Report, in full, each line of the material below in which the string "Collapse" occurs.

— Dataset content —
- Opening Delimiter -

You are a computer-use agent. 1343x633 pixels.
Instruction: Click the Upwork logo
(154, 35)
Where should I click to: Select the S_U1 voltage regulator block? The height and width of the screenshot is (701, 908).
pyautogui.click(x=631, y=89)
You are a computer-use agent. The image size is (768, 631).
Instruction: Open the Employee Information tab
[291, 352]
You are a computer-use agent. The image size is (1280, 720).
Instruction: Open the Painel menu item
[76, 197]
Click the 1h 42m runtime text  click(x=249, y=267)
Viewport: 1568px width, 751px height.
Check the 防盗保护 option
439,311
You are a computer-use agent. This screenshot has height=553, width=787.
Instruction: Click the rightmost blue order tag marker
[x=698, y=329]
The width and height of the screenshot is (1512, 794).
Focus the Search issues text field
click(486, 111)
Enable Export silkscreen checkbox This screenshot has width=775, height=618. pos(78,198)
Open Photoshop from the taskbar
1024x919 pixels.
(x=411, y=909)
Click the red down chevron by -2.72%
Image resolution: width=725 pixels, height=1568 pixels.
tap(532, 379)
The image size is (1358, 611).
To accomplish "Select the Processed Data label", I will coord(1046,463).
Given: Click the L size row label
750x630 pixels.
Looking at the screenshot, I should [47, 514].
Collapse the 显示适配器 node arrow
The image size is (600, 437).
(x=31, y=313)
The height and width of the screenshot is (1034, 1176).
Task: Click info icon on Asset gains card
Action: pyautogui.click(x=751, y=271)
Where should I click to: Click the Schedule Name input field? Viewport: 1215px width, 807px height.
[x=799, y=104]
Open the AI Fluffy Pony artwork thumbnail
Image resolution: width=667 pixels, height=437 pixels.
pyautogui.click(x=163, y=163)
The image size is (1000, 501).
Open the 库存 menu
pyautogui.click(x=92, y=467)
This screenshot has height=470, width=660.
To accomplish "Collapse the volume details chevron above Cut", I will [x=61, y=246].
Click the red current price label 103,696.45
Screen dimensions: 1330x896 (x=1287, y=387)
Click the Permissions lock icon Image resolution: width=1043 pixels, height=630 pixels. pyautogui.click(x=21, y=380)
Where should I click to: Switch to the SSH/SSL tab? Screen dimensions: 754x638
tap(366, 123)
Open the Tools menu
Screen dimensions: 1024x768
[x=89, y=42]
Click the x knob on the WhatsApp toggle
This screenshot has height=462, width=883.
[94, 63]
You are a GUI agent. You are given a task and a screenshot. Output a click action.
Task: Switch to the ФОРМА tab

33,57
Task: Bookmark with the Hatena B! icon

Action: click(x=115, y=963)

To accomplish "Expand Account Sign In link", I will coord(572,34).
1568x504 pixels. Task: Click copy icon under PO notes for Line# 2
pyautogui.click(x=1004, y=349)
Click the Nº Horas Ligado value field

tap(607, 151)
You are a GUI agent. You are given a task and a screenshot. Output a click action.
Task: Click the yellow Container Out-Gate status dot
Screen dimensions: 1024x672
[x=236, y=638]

- Closing Delimiter -

— Written solution —
Collapse the 显示适配器 node arrow
To accomplish "Collapse the volume details chevron above Cut", I will [x=61, y=246].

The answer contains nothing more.